## PROMPT:
Quote the items verbatim from the line with "The width and height of the screenshot is (315, 315)." to the line with "Click the word", including both of those lines.

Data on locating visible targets
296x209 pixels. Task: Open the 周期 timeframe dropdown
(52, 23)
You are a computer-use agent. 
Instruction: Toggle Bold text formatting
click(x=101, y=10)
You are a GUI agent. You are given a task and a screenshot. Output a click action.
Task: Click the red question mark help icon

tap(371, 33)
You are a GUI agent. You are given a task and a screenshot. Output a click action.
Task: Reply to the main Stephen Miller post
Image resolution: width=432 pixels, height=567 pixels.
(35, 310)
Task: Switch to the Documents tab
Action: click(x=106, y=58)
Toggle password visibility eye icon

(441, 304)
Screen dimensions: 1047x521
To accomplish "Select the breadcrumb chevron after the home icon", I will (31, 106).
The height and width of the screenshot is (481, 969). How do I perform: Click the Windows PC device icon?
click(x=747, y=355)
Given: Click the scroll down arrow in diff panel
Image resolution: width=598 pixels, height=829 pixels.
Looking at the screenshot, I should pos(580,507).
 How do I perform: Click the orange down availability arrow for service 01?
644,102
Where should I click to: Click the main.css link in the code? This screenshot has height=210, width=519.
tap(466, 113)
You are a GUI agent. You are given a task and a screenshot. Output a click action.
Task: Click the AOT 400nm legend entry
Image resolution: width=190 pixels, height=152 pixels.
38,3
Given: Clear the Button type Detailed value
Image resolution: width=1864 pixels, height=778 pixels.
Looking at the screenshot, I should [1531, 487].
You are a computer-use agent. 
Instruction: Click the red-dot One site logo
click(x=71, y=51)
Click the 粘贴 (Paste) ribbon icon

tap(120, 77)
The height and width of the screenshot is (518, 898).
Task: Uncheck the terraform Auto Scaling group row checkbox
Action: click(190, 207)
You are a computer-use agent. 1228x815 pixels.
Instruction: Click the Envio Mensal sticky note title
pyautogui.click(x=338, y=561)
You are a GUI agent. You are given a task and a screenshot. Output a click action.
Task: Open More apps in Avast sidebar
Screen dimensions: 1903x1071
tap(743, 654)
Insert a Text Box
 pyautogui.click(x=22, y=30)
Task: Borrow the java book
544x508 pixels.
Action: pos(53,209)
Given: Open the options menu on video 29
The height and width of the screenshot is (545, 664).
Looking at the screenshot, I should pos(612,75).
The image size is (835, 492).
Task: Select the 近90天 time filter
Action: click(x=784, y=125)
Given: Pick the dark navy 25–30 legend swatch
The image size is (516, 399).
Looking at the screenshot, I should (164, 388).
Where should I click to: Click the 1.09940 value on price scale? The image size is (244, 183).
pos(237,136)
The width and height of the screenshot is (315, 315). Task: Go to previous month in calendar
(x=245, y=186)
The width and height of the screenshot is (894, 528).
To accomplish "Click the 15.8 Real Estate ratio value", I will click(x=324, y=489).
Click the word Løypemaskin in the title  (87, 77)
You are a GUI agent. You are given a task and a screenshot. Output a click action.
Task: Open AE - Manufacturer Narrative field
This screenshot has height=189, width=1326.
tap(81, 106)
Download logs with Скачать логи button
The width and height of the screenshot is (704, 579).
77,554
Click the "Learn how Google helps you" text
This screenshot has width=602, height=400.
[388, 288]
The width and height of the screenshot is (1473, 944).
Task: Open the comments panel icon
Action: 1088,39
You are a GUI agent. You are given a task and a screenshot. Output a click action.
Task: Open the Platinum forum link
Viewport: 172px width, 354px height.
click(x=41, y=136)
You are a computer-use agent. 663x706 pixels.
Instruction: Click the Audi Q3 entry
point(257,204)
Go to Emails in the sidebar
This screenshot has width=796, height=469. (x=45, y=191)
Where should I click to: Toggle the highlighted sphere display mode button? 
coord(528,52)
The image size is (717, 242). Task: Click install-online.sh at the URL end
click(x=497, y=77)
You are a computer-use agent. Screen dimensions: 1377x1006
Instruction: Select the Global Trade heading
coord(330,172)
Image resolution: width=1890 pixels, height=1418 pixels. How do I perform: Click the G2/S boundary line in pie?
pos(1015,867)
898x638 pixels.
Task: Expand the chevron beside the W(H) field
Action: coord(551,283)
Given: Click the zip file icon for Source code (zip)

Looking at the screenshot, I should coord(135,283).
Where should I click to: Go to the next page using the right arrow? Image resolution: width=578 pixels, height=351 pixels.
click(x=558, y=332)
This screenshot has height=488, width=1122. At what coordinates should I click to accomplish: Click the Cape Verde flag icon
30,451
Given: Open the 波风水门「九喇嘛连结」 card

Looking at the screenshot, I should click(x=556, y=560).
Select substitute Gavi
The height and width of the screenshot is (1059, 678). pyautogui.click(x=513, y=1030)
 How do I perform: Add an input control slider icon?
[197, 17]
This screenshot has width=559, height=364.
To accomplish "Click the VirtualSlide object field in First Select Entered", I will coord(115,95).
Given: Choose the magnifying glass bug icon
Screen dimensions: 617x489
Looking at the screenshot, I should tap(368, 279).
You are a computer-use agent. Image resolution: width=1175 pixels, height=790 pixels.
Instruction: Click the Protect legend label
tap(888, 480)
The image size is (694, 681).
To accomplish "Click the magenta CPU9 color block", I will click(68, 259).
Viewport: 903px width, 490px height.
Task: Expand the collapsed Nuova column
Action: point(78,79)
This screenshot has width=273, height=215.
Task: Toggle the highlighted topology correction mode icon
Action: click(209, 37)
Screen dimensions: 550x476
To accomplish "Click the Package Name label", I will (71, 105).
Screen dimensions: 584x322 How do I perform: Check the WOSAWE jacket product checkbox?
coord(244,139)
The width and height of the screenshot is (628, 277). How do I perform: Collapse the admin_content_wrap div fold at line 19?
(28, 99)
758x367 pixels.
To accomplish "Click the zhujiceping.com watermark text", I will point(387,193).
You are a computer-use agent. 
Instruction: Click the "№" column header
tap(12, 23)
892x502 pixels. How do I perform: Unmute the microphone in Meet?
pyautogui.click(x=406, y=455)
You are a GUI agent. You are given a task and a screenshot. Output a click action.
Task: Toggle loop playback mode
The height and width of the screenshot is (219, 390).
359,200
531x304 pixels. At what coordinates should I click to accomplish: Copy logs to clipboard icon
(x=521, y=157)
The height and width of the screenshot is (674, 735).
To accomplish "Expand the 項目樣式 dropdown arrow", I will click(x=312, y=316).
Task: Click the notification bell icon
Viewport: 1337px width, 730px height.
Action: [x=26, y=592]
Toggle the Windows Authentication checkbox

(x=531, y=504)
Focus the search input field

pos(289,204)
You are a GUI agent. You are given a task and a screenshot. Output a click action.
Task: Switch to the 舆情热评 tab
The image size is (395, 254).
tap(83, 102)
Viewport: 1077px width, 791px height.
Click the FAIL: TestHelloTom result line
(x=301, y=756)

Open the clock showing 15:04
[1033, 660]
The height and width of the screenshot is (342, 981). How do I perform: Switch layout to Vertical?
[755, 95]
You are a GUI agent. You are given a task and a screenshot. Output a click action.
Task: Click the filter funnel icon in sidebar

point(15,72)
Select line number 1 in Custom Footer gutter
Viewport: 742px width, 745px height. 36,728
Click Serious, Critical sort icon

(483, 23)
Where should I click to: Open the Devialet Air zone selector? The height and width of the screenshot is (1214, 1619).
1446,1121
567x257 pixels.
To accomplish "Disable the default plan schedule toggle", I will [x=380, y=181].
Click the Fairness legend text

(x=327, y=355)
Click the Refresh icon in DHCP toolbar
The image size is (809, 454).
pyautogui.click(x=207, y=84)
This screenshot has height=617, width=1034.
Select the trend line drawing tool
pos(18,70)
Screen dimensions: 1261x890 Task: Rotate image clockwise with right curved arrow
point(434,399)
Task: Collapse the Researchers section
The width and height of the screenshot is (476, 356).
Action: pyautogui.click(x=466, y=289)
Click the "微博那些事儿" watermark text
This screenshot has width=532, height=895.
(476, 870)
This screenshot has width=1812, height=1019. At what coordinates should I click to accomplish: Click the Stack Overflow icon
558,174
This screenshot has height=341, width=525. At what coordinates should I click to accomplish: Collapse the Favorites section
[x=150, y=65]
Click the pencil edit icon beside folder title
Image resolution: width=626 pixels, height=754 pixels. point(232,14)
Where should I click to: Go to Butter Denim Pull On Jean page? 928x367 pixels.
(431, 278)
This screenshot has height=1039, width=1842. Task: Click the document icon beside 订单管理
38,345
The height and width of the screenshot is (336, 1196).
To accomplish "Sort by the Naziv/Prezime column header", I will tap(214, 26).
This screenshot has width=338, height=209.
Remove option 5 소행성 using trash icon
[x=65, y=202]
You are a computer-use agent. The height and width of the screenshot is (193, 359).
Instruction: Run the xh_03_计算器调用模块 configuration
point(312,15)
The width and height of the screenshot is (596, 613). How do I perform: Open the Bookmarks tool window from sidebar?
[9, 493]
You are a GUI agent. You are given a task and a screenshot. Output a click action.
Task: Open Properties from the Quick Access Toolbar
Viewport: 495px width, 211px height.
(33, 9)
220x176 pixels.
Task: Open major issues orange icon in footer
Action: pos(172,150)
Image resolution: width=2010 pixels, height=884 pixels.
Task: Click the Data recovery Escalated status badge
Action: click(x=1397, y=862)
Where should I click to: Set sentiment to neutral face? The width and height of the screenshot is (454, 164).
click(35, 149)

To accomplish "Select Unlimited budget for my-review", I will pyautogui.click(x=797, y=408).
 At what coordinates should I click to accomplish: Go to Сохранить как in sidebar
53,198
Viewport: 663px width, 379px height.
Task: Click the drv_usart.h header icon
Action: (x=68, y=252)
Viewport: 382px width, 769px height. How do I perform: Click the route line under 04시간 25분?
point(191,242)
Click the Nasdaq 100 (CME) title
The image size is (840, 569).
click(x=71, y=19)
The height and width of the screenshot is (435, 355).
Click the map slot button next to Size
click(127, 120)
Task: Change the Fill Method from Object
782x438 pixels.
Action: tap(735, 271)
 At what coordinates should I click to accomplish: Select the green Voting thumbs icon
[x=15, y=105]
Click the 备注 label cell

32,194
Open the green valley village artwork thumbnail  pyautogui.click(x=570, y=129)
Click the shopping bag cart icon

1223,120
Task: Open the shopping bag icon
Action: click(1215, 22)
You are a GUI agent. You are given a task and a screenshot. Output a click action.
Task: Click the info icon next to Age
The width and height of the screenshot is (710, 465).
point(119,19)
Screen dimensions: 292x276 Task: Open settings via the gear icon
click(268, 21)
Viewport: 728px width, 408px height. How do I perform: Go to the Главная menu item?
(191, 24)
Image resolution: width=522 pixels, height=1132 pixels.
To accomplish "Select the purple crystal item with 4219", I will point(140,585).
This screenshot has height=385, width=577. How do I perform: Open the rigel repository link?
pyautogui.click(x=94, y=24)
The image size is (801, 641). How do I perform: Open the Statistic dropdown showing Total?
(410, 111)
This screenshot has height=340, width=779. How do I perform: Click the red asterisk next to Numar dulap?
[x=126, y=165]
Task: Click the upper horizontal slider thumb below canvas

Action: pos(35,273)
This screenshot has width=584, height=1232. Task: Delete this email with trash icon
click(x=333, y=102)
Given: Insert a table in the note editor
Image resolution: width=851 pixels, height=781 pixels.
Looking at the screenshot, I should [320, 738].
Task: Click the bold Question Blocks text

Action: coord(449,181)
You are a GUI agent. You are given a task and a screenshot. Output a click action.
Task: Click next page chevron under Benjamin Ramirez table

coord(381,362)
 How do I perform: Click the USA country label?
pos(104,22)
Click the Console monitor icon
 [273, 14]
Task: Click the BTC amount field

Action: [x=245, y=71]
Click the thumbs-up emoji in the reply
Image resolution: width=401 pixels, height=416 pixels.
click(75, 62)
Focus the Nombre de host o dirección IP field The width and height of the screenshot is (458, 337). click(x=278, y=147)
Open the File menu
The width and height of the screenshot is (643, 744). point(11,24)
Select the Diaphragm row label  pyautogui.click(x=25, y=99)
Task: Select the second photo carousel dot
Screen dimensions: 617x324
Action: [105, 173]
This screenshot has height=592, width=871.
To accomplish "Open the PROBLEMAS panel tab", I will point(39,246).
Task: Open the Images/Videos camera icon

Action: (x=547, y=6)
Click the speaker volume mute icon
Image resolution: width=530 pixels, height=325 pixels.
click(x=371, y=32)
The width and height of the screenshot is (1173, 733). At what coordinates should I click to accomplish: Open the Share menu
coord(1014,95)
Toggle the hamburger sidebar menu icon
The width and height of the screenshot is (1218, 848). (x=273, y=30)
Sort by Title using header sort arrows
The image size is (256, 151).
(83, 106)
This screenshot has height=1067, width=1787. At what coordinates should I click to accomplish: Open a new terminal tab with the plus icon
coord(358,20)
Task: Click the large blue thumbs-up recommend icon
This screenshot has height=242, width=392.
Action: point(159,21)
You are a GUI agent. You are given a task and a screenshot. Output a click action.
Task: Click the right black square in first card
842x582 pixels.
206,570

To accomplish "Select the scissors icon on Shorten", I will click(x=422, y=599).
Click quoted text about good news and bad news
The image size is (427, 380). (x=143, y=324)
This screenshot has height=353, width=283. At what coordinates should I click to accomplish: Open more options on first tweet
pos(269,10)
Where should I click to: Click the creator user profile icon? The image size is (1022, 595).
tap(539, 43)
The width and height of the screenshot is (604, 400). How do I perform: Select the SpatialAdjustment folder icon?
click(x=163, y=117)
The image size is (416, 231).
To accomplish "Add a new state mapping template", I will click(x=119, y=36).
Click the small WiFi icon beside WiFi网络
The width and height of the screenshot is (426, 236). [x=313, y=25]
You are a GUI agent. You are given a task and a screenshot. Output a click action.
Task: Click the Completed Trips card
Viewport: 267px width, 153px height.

## FINISHED EXERCISE:
The width and height of the screenshot is (315, 315). Task: Go to previous month in calendar
(x=245, y=186)
The width and height of the screenshot is (894, 528).
To accomplish "Click the 15.8 Real Estate ratio value", I will click(x=324, y=489).
Click the word Løypemaskin in the title  (87, 77)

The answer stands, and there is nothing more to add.